Start of Block

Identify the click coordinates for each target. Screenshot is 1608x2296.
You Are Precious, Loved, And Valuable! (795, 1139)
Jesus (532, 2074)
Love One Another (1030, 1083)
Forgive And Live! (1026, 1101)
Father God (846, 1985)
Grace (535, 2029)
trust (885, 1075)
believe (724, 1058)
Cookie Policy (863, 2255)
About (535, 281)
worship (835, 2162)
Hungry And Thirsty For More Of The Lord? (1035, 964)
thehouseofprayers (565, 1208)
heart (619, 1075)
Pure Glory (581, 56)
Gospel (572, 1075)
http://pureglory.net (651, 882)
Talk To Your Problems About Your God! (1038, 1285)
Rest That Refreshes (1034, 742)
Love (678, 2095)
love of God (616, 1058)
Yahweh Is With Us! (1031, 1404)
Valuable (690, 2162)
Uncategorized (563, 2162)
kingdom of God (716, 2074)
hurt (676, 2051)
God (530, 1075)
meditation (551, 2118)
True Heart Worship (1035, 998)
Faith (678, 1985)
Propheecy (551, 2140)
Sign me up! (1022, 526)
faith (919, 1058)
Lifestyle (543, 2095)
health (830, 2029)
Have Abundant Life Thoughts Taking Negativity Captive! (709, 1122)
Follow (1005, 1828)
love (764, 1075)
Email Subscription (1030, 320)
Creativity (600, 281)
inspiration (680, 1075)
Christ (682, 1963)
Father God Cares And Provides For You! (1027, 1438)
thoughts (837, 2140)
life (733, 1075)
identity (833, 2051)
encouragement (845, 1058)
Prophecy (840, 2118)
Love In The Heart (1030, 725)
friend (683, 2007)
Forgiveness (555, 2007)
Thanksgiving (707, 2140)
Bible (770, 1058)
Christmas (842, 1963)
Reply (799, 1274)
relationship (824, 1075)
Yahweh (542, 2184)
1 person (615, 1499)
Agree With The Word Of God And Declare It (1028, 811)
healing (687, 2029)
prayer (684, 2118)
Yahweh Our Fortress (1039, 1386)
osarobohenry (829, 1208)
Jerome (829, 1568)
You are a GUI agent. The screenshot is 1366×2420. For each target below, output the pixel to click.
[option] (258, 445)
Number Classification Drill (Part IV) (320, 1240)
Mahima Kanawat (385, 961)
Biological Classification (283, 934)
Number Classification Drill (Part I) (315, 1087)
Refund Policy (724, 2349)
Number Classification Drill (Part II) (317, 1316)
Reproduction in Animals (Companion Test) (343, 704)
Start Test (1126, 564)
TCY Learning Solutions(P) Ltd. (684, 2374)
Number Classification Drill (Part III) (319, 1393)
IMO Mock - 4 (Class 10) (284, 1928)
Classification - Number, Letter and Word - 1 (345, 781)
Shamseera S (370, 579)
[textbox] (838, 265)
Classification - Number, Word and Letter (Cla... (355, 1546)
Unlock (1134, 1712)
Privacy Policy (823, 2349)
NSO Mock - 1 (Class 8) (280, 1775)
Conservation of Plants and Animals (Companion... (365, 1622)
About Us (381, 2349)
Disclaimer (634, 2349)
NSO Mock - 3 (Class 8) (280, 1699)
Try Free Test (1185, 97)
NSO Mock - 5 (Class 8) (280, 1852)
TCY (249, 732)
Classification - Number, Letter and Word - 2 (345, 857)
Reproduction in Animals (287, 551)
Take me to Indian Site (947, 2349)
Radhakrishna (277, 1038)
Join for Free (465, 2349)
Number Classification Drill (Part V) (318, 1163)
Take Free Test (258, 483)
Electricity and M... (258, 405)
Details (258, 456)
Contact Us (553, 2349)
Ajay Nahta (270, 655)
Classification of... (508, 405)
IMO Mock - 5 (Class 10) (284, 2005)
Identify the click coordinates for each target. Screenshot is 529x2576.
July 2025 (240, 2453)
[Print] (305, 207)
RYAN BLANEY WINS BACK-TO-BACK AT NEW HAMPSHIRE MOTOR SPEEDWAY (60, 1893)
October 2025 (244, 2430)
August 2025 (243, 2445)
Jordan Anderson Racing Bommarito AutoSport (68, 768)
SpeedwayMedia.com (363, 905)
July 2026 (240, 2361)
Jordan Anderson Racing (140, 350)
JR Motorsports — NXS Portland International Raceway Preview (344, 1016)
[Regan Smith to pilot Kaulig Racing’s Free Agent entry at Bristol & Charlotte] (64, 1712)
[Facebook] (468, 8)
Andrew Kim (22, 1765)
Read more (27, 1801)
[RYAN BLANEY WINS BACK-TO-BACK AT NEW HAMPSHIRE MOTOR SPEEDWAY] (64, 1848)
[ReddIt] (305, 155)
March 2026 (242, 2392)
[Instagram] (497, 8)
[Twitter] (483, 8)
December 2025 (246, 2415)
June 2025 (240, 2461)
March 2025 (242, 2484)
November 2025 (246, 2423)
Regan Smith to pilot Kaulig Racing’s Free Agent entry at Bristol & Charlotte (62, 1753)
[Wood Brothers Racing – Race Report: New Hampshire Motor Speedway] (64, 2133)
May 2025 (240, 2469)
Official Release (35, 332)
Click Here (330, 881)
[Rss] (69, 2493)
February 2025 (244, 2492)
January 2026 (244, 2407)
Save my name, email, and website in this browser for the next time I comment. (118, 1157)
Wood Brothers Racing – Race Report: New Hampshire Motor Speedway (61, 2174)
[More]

End of Block

INSTRUCTIONS FOR THE TASK:
Using the listing above, list every line in which the string "BLANEY" occurs.

SOLVED PROBLEM:
RYAN BLANEY WINS BACK-TO-BACK AT NEW HAMPSHIRE MOTOR SPEEDWAY (60, 1893)
[RYAN BLANEY WINS BACK-TO-BACK AT NEW HAMPSHIRE MOTOR SPEEDWAY] (64, 1848)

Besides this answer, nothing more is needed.